História do Karate

Um Esboço do Karate (Karate Gaisetsu)
Por Sensei Chojun Miyagi
em 23 de março de 1934

Karate-do de Ryukyu

O objeto do karate-do é frequentemente mal interpretado por aqueles que assistem a demonstrações de quebra de tábuas ou tijolos. Isso não é karate-do. Em tempos de paz o karate-do deve ser seguido pelo seu caráter não-utilitário, assim como o treino da mente. Porém, em tempos de falta de lei o nosso corpo pode ser utilizado para vencer um adversário.

sub-arquipélago das Ilhas Ryukyu onde Okinawa é a ilha principal

É muito difícil verter em palavras o propósito e o verdadeiro significado do Do. Tal como outras formas de Budo, o seu significado profundo está para além das palavras escritas; a sua essência transcende uma simples descrição. A apresentação seguinte representa um caminho através do qual podemos abraçar o karate-do.

══════════════════════════════

▸ **Requisitos do exercício**:
(A) Indique, por favor, se cada afirmação concorda com o texto sobre o karate-do, respondendo sim ou não e citando as palavras do texto que decidem. (i) Quebrar tábuas ou tijolos é karate-do. (ii) Em tempos de falta de lei, o corpo pode ser utilizado para vencer um adversário. (iii) O significado profundo do Do pode ser plenamente expresso por escrito.
(B) Continue o texto sobre o karate-do a partir da última frase apresentada.

══════════════════════════════

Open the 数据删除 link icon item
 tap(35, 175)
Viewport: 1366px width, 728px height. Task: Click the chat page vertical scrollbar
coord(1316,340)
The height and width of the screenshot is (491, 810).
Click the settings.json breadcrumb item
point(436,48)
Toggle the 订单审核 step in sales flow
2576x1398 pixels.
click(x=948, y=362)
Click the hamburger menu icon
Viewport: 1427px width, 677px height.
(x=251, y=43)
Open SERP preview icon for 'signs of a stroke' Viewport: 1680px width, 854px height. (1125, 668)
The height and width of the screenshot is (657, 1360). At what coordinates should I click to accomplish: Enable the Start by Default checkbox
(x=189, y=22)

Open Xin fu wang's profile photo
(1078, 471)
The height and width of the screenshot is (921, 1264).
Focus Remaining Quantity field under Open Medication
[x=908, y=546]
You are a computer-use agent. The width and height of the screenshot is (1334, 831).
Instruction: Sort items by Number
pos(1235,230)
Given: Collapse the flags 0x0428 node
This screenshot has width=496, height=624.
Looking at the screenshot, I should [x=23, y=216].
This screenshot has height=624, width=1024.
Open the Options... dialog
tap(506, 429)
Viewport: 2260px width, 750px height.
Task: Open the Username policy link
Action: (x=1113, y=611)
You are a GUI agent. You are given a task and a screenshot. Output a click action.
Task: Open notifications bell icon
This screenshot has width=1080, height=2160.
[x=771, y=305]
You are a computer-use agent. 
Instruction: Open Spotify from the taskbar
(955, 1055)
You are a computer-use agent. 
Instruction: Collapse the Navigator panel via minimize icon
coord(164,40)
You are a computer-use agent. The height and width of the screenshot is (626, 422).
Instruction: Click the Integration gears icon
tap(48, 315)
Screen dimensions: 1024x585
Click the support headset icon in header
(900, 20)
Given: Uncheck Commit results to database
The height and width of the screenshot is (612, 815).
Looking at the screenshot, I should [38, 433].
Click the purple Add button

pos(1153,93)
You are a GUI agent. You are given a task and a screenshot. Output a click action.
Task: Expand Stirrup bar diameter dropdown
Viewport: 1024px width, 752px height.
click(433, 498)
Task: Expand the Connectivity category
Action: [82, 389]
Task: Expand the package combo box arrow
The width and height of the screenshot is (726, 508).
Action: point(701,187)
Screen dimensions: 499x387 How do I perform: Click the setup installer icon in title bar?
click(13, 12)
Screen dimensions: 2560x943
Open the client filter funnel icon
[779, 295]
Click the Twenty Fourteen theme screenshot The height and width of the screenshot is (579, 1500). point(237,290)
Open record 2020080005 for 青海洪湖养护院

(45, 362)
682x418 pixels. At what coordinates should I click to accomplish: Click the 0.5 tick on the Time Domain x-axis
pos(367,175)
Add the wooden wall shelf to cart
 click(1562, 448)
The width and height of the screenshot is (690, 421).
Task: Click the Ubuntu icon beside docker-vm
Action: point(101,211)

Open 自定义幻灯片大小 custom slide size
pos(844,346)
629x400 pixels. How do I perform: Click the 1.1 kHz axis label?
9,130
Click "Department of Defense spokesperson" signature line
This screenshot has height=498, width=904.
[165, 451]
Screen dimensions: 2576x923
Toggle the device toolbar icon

══════════════════════════════

▸ **Resultados esperados**:
(A)
(i) Não: "Isso não é karate-do."
(ii) Sim: "em tempos de falta de lei o nosso corpo pode ser utilizado para vencer um adversário"
(iii) Não: "o seu significado profundo está para além das palavras escritas"

(B)
A Origem do Karate-do

É no kempo chinês (designação que pode ser grafada como Quanfa, Chuan-fa ou mesmo Kung Fu) que encontramos a fonte da qual o karate-do provém. Todavia, a efetiva evolução do kempo chinês permanece obscura devido à escassa documentação histórica que testemunhe o seu desenvolvimento.

Arte do Manual Bubishi

Uma teoria sugere que o kempo se desenvolveu de modo inerente com o desenvolvimento da humanidade no Oriente Médio ou Turquia desde os tempos antigos, progressivamente expandindo-se para a Índia e China. Outra teoria descreve o advento do kempo há cinco mil anos na China, no período do Imperador Amarelo.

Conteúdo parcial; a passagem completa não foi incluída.